I'm guessing the new technology will be slightly larger, lower compression engines with two-stage (though ultimately lower) boost levels and better intercoolers.

As for electric cars, I can't ever see an engine-to-generator-to-battery-to-generator-to-transmission set-up being more efficient than an engine-direct-to-transmission set-up. While the electricity from the plug socket is cheaper, it still won't be a more efficient way of producing kinetic energy if it comes from fossil fuel.
Depends what you mean by efficient.

Fuel efficient isnt the same as being emissions efficient for example...and it's emissions they're all crying about.

And electric motors to drive a car do not need a transmission, a single motor can cover all speeds needed.

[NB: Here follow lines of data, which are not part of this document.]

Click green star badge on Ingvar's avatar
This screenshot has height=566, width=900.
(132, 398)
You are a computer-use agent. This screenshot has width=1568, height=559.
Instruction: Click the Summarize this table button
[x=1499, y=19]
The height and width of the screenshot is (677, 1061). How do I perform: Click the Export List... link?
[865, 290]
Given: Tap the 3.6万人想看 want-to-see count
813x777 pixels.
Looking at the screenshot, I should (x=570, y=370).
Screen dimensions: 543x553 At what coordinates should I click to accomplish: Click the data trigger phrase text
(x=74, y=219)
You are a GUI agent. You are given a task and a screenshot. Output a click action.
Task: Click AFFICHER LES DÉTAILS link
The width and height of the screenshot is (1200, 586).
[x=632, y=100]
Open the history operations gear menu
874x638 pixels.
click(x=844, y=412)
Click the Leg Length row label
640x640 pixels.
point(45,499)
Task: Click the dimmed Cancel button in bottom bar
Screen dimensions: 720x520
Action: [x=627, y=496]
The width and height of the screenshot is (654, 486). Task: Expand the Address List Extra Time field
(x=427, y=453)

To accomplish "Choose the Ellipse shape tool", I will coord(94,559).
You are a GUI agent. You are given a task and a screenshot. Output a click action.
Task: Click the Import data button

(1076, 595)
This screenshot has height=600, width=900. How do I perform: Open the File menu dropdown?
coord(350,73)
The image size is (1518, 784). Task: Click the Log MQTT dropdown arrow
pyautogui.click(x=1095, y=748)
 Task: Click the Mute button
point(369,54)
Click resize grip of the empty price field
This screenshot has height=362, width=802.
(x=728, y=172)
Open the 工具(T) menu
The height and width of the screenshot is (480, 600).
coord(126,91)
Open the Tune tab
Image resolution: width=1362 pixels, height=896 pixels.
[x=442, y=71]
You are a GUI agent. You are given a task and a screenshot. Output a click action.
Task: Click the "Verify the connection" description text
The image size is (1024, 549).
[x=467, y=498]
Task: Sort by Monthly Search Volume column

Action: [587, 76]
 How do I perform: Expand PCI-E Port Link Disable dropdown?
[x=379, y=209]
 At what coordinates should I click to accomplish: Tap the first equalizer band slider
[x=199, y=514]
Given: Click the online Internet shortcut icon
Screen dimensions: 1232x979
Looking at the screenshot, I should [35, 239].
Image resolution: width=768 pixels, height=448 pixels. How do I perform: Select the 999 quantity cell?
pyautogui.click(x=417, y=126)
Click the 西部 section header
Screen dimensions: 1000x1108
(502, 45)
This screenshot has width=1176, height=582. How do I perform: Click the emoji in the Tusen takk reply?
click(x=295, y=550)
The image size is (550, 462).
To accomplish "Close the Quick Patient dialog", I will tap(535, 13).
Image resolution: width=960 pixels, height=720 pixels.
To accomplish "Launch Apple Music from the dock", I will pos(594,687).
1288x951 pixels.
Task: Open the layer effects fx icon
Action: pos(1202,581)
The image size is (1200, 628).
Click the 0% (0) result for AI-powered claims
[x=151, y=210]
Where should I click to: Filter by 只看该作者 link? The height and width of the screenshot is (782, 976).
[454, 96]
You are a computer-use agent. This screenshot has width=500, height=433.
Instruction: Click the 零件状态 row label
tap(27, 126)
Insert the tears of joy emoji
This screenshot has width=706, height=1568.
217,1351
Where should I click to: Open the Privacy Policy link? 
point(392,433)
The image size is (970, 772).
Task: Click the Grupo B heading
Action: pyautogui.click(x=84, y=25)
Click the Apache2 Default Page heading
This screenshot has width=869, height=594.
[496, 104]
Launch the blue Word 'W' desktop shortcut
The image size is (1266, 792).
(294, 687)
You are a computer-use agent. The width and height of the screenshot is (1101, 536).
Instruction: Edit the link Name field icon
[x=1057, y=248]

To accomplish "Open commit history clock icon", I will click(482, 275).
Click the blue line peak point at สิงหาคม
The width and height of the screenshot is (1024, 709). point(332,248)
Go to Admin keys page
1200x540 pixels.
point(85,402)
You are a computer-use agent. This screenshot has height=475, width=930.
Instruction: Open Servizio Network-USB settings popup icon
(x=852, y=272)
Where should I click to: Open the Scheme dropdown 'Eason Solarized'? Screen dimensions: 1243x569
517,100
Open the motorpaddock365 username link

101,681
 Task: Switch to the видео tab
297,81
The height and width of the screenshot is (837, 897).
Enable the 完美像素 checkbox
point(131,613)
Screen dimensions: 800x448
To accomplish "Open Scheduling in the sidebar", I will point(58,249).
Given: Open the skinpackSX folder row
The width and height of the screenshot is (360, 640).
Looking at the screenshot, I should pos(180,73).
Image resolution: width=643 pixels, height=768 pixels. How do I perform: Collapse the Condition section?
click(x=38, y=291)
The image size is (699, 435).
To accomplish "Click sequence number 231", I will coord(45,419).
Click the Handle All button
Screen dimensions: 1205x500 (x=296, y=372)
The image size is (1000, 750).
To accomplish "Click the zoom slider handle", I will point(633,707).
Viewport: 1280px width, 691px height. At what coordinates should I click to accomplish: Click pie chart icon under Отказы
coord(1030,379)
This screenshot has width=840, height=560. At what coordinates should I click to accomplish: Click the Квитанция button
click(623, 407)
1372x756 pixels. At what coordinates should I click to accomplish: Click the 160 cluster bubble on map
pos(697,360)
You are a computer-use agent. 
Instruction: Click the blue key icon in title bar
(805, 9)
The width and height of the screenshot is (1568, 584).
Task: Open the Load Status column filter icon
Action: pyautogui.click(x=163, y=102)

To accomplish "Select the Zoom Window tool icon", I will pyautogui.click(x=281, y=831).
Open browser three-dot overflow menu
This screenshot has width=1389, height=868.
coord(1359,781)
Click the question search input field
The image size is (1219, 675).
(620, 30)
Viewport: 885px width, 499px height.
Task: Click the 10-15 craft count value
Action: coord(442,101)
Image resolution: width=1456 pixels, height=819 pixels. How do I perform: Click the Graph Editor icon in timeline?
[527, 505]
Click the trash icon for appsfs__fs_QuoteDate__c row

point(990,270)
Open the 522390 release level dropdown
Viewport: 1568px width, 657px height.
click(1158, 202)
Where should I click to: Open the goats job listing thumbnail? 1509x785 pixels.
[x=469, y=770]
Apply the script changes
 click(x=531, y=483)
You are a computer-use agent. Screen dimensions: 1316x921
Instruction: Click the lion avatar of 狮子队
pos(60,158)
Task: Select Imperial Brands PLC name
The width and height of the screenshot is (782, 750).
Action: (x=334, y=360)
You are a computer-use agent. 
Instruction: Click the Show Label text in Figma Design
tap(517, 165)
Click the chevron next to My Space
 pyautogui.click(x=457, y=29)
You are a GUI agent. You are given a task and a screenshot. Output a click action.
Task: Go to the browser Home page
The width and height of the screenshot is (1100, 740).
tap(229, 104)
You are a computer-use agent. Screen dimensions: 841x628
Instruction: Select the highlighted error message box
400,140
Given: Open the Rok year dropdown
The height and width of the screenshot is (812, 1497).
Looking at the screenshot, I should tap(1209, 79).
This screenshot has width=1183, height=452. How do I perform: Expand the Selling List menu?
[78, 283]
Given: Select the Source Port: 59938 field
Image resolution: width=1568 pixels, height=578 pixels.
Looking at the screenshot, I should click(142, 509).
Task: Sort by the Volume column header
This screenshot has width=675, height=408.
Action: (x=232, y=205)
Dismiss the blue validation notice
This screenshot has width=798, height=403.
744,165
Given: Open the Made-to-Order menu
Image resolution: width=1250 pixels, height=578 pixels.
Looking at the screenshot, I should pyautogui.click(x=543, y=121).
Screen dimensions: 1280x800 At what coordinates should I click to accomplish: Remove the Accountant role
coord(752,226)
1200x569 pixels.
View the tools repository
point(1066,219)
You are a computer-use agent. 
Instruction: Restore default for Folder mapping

You could have a car burn less fuel under many conditions...but what comes out the tailpipe will have all the hippys gurning their lamps out...hence why they run 14.7:1 instead of 15, 16, 17, 18:1 AFR's which would definitely use less fuel on long journeys. 14.7 is simply the cleanest burn.
But it's a huge struggle to have an engine operate from idle to 7000rpm and maintain stioch.

However....if batteries held some reserves and that allowed them to make an engine that might only ever need to run at a idle or say a fixed 3000rpm or 4000rpm...clearly they can fine tune that engine to make both power and be very very clean at those rpm's instead of needing to try and keep it clean over much wider ranges.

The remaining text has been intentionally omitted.